Required work | Convert all of the data below into a two-column CSV with the headers instruction and answer, one row per item, with each field quoted and line breaks replaced by spaces. Leave the pictures out.

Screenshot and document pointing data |
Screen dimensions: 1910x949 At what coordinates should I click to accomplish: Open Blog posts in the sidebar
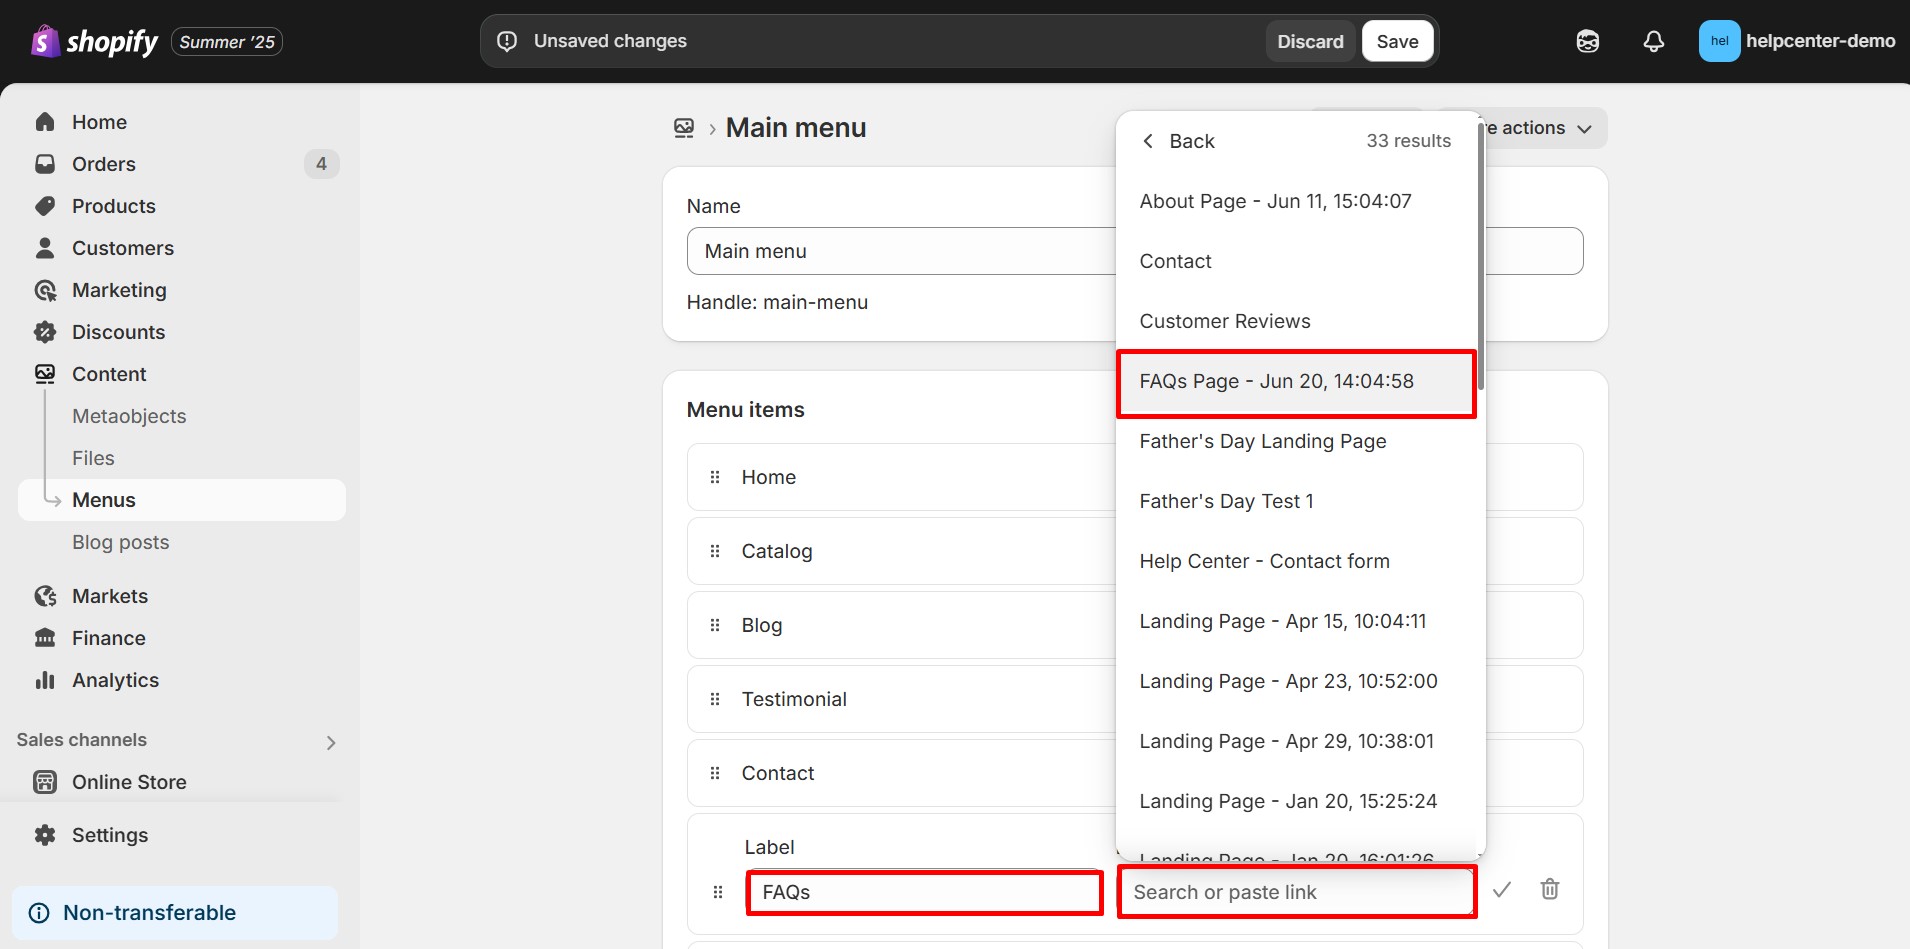[120, 542]
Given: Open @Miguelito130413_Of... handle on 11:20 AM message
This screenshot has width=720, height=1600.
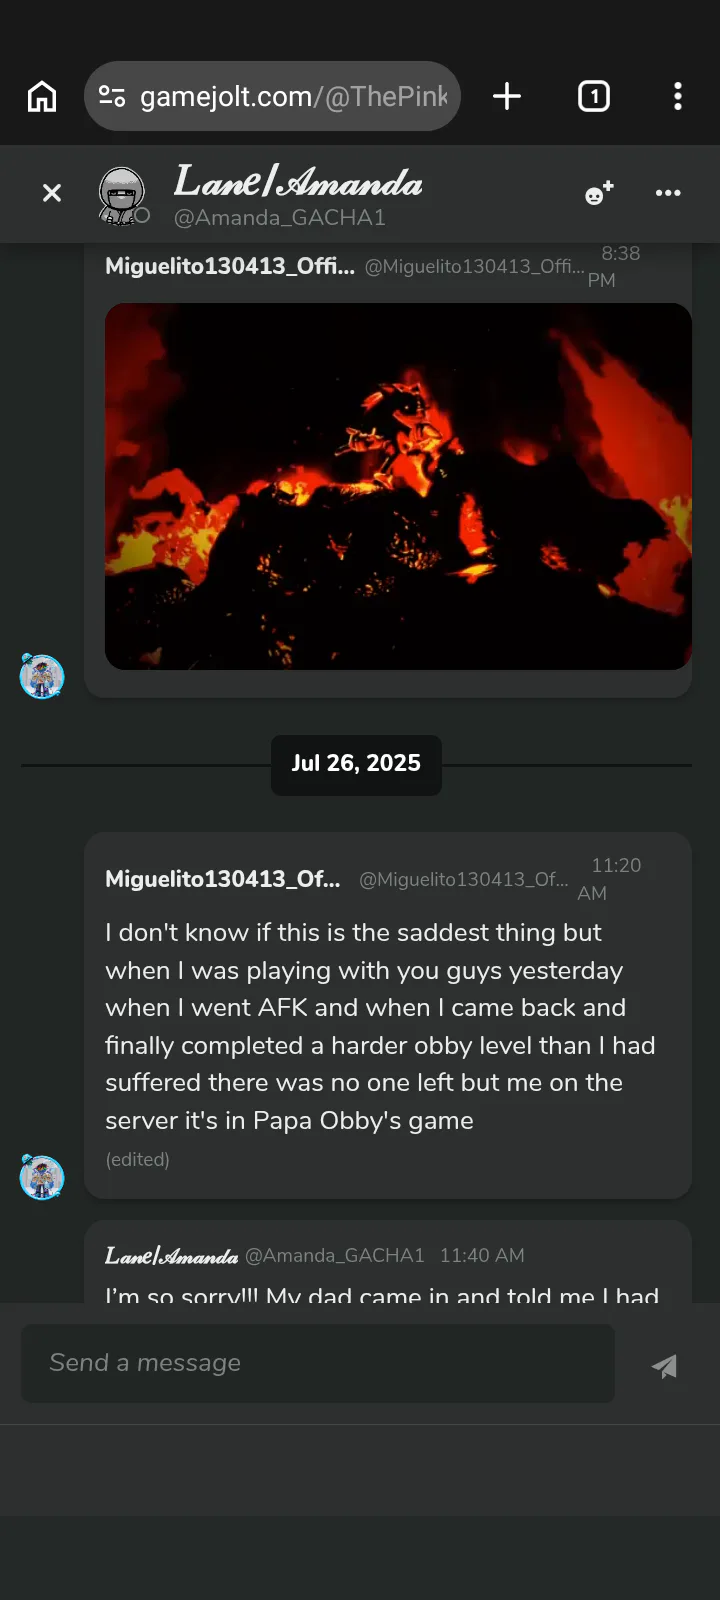Looking at the screenshot, I should point(464,879).
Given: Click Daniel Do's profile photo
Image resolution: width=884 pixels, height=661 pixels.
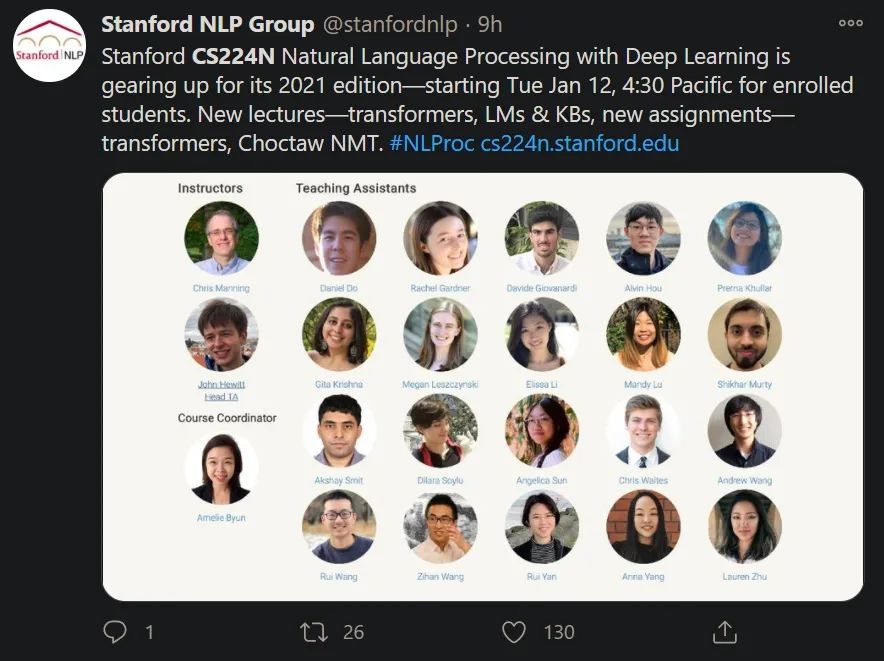Looking at the screenshot, I should point(339,238).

Written reply |
instruction,answer
"Screen dimensions: 1910x949 At what coordinates should I click to accomplish: Open Blog posts in the sidebar","[120, 542]"
"Given: Open @Miguelito130413_Of... handle on 11:20 AM message This screenshot has width=720, height=1600.","Looking at the screenshot, I should point(464,879)."
"Given: Click Daniel Do's profile photo Image resolution: width=884 pixels, height=661 pixels.","Looking at the screenshot, I should point(339,238)."